Your goal –
Drop all pictures and repeat exactly the lines from the line holding "You are a computer-use" through the end of the records.

·····

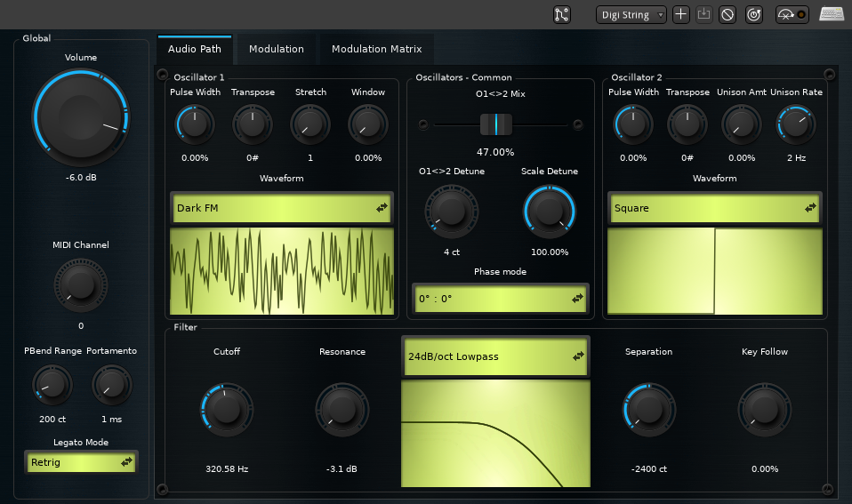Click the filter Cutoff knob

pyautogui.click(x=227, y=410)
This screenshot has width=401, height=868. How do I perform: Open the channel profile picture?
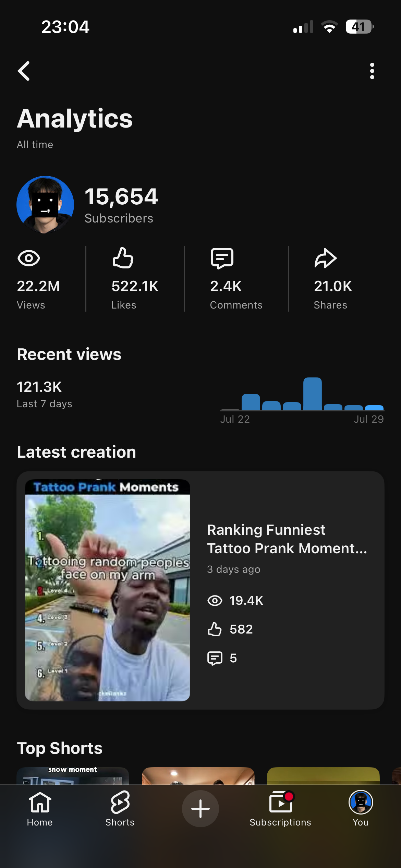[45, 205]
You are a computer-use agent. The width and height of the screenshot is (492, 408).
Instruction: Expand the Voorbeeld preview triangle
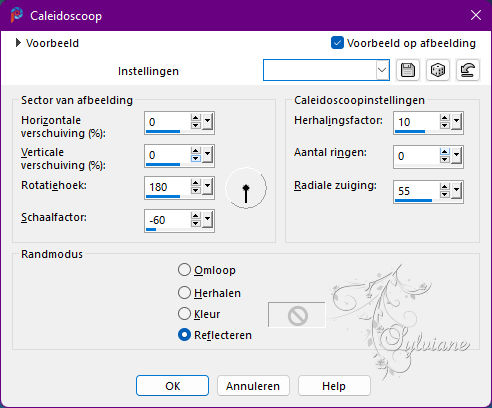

·····

Your solution –
You are a computer-use agent. The width and height of the screenshot is (492, 408).
Instruction: Expand the Voorbeeld preview triangle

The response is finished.